Walking into Richard Harbison’s office was like walking into a wizard’s house. There were jars upon jars of strange, beautiful, and grotesque creatures, big and small, floating in different colored liquids, packed all around the room. And the books! Oh my gosh the books. Towers of them. Teetering on the flimsy foundations of old manuscripts and monographs–all olive green and crumbling around the corners. It was 2010, and I was nervous. I was nervous when my PhD advisor asked me to meet Richard and bring back some specimens. I was nervous on the drive over in my grad school’s big, white, smelly, mud-covered van. I was nervous wandering lost and anxious around the maze of a building Richard worked in. But now, peering into a blood-red jar with some thin-skinned dead thing inside, I was really nervous. For the record, when Richard walked in he also looked like a wizard. And of course, that look made sense, because he IS a legend of the open ocean research community. One of the founders of the field. But far from turning me into an owl, Richard took me in, under his wing, and taught me about the open ocean he studied.

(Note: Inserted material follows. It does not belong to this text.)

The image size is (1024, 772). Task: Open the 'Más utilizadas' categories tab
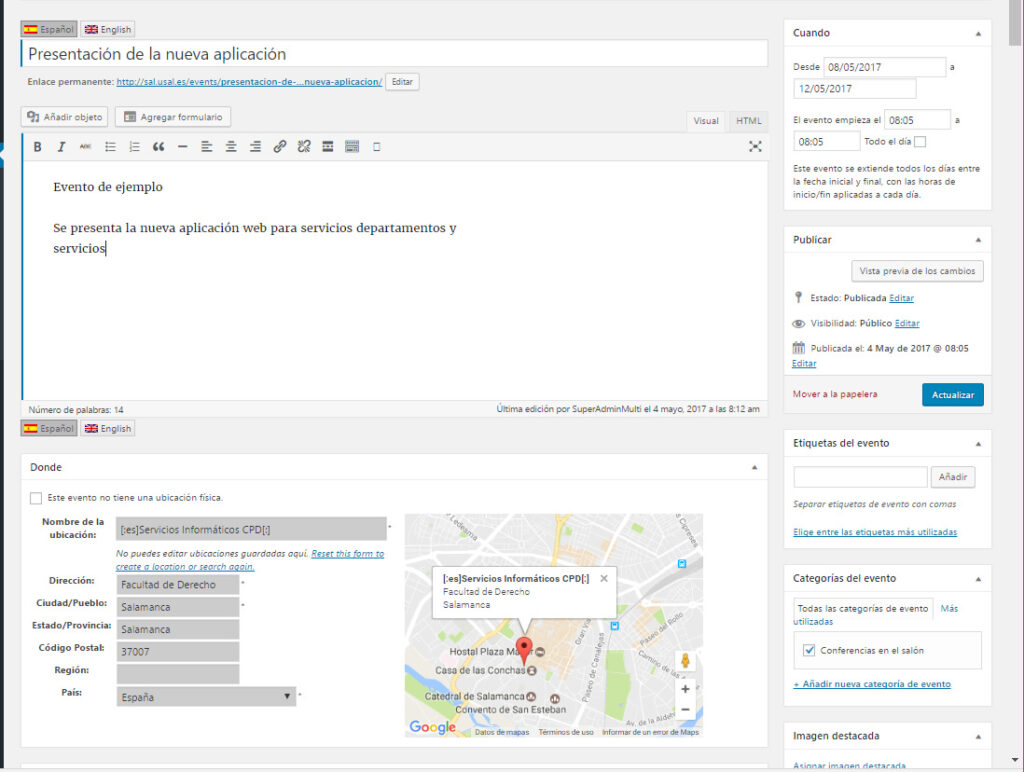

And it is a truly remarkable place. Richard was a connoisseur of the beautiful and bizarre. As a pioneering expert on open ocean comb jellies, he traveled from pole to pole, open ocean to deep sea. He once spent a year of near perpetual daylight and snow, living in the Arctic during the Northern Hemisphere summer, and the Antarctic during the Southern Hemisphere summer. He also came up with the hare-brained idea of jumping off Woods Hole Oceanographic Institution’s (WHOI) perfectly good ship in the middle of the open ocean to see what lived out there. Along with his colleagues, he ushered in an age of open-ocean discovery at WHOI. Did I mention he’s one of the original discoverers of the “placenta/trash-bag jellyfish” Deepstaria reticulum?

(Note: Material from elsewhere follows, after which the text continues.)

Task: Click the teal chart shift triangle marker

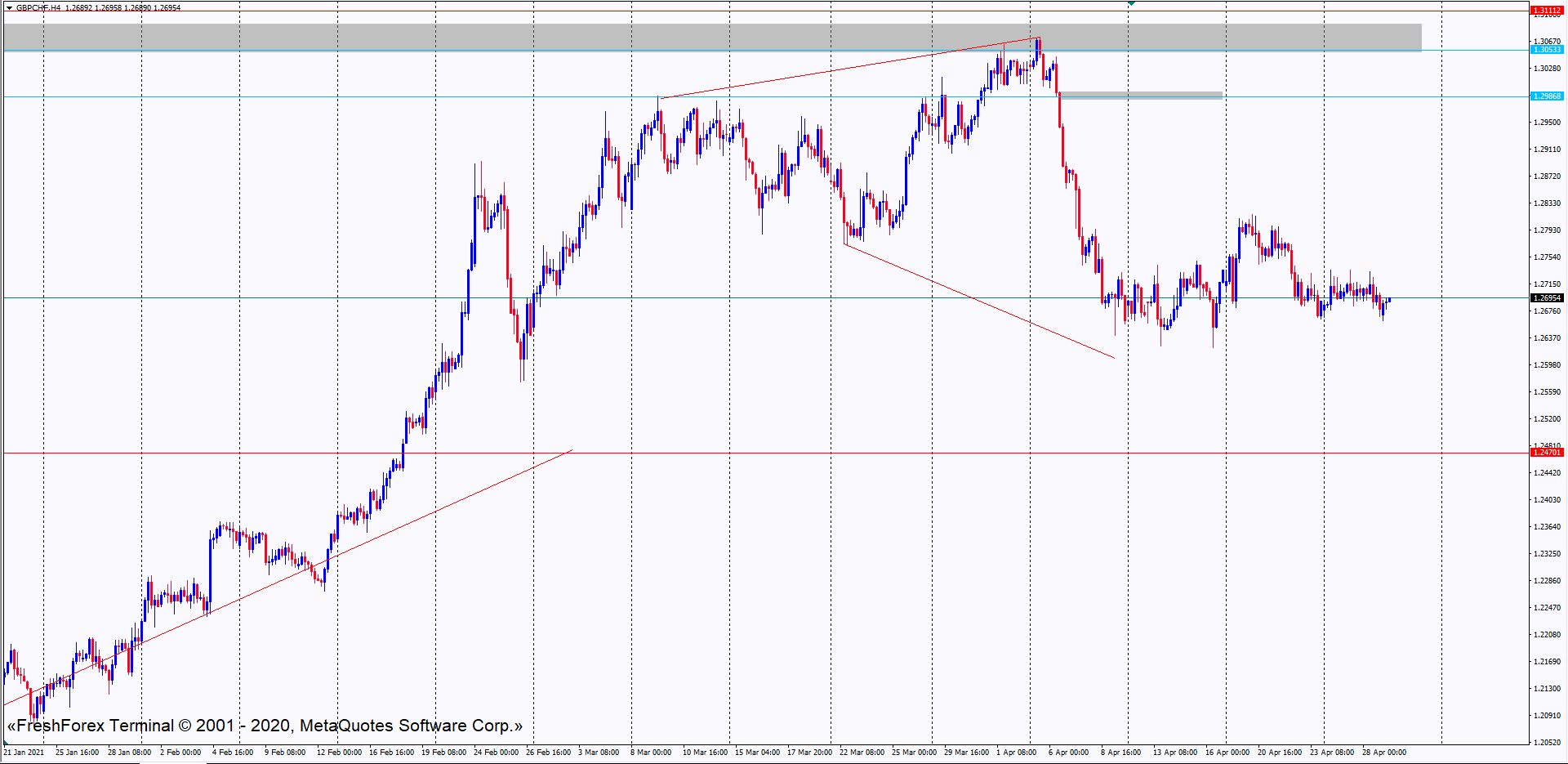Action: click(x=1131, y=4)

Years ago, after he showed me around his lab, grumbling about being downsized to a smaller office, he took me out for sandwiches. All along the walk, he sung the praises of this particular pulled pork sandwich that I simply had to try, before I finally broke it to him that I didn’t eat meat. There was shock and dismay! Yet he still insisted on buying me a veggie burger while we talked about the life of an open ocean specialist. He seemed legitimately concerned that my lunch was, in fact, awful, and wouldn’t let the conversation go for too long before checking in on the state of my sandwich, asking if I’d changed my mind yet about the pulled pork. And you know what? I bet that pulled pork sandwich really was a thousand times better than my veggie burger…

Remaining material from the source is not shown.